Bosses or former bosses in the spotlight include Paula Vennells of the Post Office, Sebastien de Montessus of Endeavor Mining and NatWest chairman Howard Davies.
The AGM season is still a long way away, but proxy advisor Pirc already has a number of executives in its sights.
It is considering whether to support the re-election of the bosses of Airbnb, Alphabet, BNP Paribas, British American Tobacco (after a fine in Nigeria), Meta and Boeing.
Pirc is known for taking a harder line with its recommendations to investors than fellow advisors Glass Lewis and ISS.
Corporate blunders: AGM season is still far away, but proxy advisor Pirc already has a number of executives in its sights
But perhaps more attention should be paid to Pirc.
As recently noted, in 2020 it raised ‘serious concerns’ about Vennells’ suitability to serve as a director at Dunelm in light of the Post Office scandal, adding: ‘It is worrying that the results of the 2020 AGM suggest that only a small minority of shareholders felt this way. at.’
Change of fortune for the Yorkshire mine?

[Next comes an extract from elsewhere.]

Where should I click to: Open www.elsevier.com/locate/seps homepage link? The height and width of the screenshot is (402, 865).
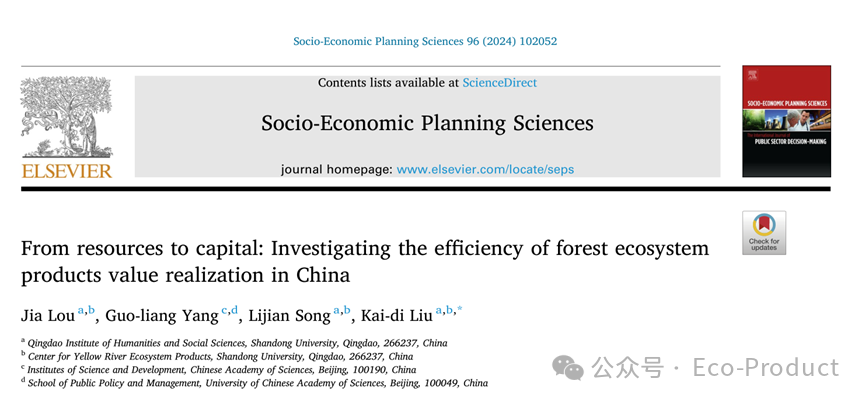(485, 169)

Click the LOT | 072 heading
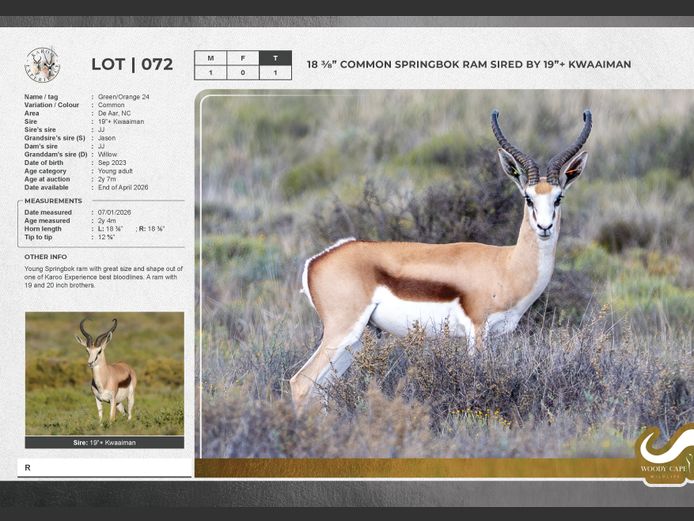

Things could be going well for Anglo American’s potash mine in Yorkshire.
Since purchasing Sirius Minerals in 2020, it has poured £2 billion into the project.
Further afield, Israeli group ICL’s Boulby mine switched to digging the same kind of potash that Anglo will produce.
Accounts at Companies House show turnover in 2022 was £193 million.
It even made a profit, turning a £31m loss into a £26m profit in 2021.
Revolut is still putting the cart before the horse
You’d expect Revolut to have encountered the danger of putting the cart before the horse when it bragged about the fact that it was about to get a UK banking license that, er, still hasn’t arrived.
Nearly a year later, Revolut’s deputy CEO Andrius Biceika was let go in an interview with technology website Wired.
In it, he said the development of artificial intelligence bankers, with whom gamblers could talk about finances, was “inevitable”.
But in addition to AI, he says Revolut has already opened five personal points of sale in Europe and will “launch branches in every country in Europe and eventually in every country in the world,” adding: “The sky is the limit.”
Promises, promises.
TDR Capital is trying to reassure MPs
It was a squeaky-clean time last week for Asda co-owner TDR Capital.
The private equity firm’s boss, Gary Lindsay, sought to reassure MPs about the £6.8bn deal, backed by brothers Issa, Mohsin and Zuber, which saddled Asda with huge debts.
Lindsay said Mohsin was “not happy and not proud” for failing to answer MPs’ basic questions.
The buying baron then promised to make Asda’s numerous accounts, filed in Jersey, more transparent.
But he forgot to tell MPs that he and fellow TDR director Manjit Dale had left three Asda units before Christmas. So much for full disclosure’.